_TASK INPUTS_
—————
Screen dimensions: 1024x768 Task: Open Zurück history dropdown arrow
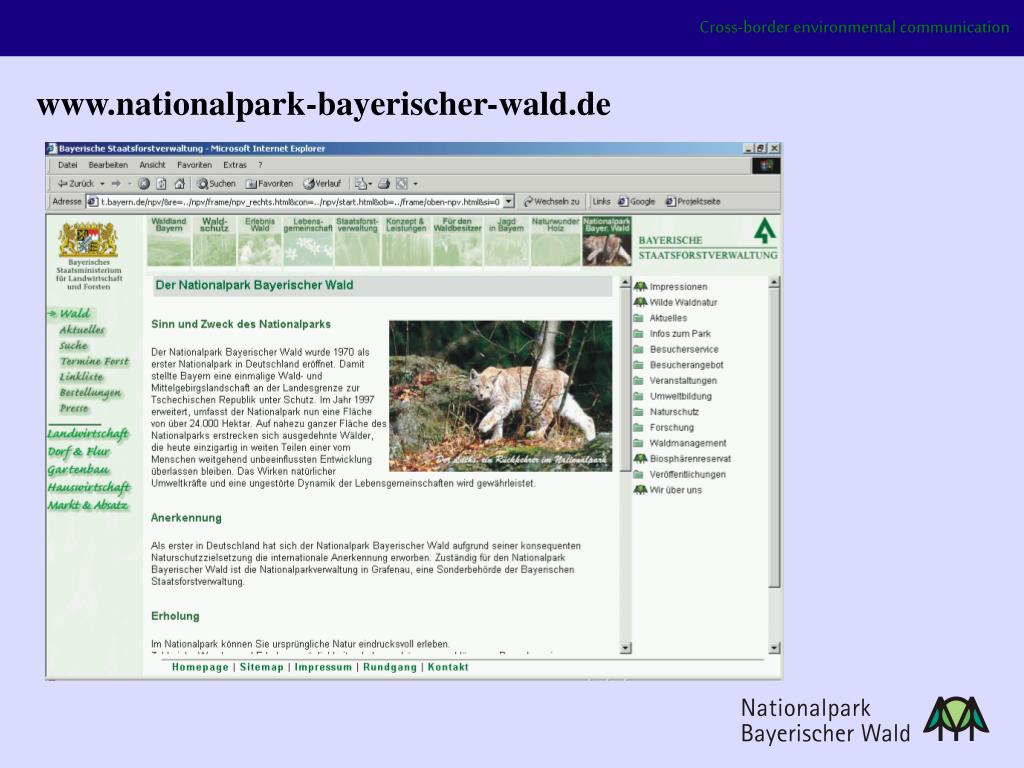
—————
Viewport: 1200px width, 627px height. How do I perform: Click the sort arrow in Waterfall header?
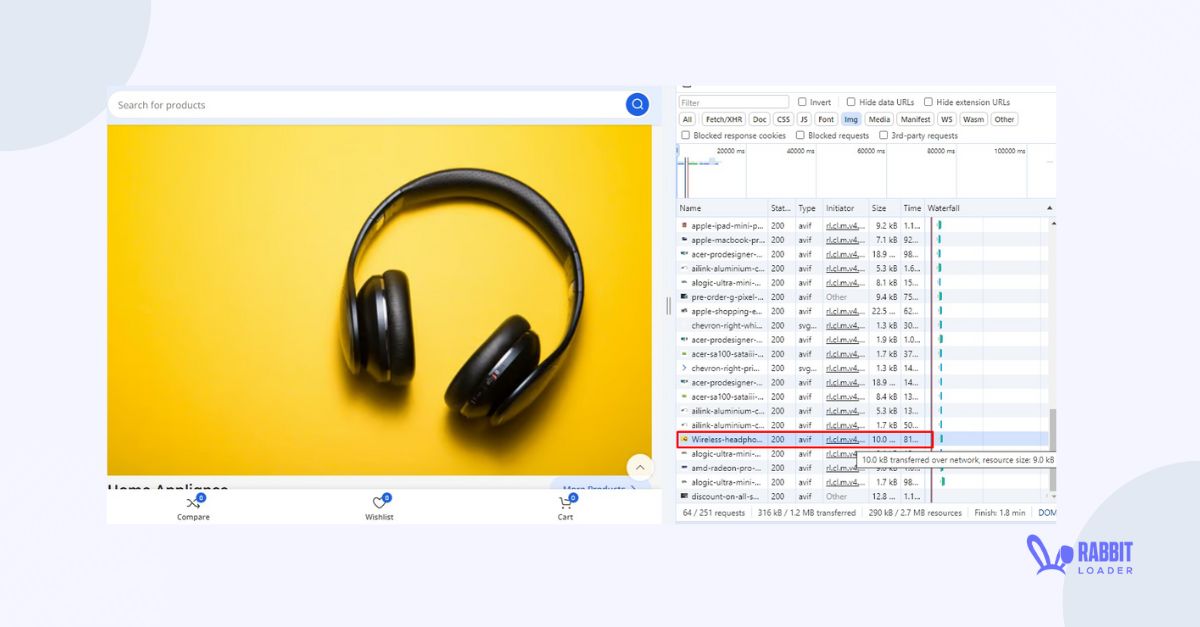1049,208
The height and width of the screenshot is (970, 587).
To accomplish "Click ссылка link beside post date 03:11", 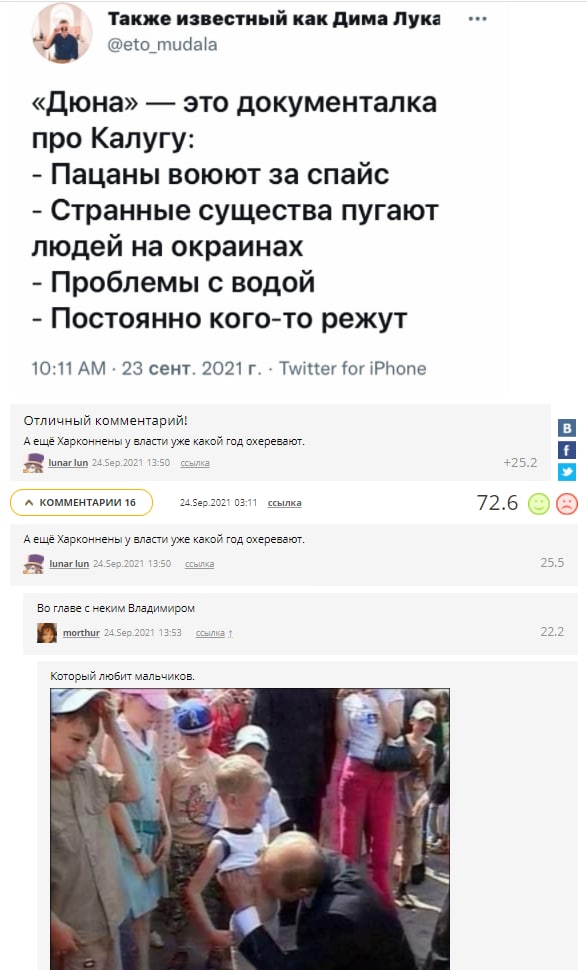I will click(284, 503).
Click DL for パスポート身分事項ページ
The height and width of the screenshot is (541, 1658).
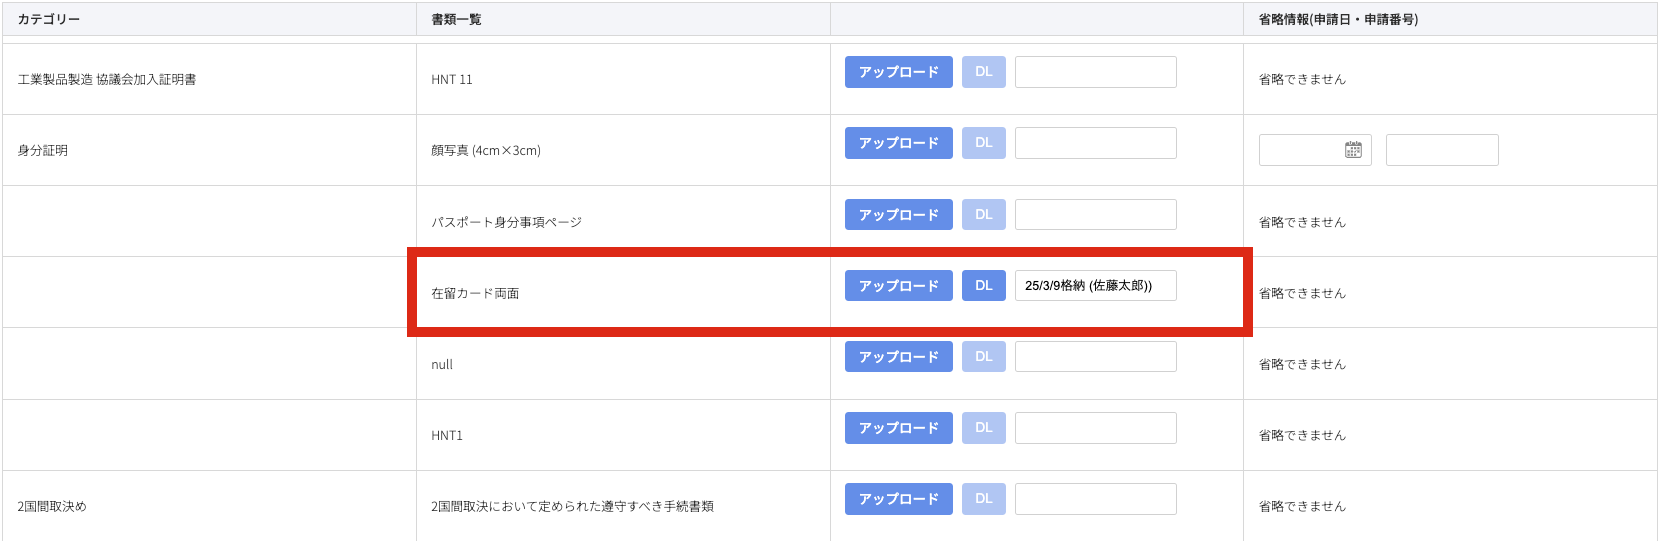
—————
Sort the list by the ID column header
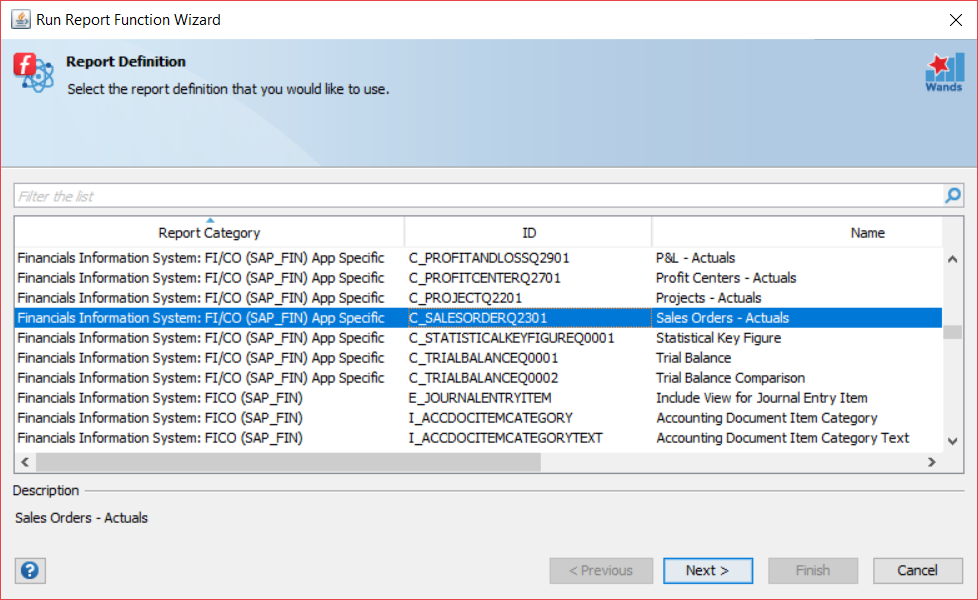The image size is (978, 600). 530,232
—————
_WORK REQUEST_
Reading through the records above, report each line in which the string "screenshot" is found.

_WRITTEN ANSWER_
The height and width of the screenshot is (970, 587).
The height and width of the screenshot is (541, 1658).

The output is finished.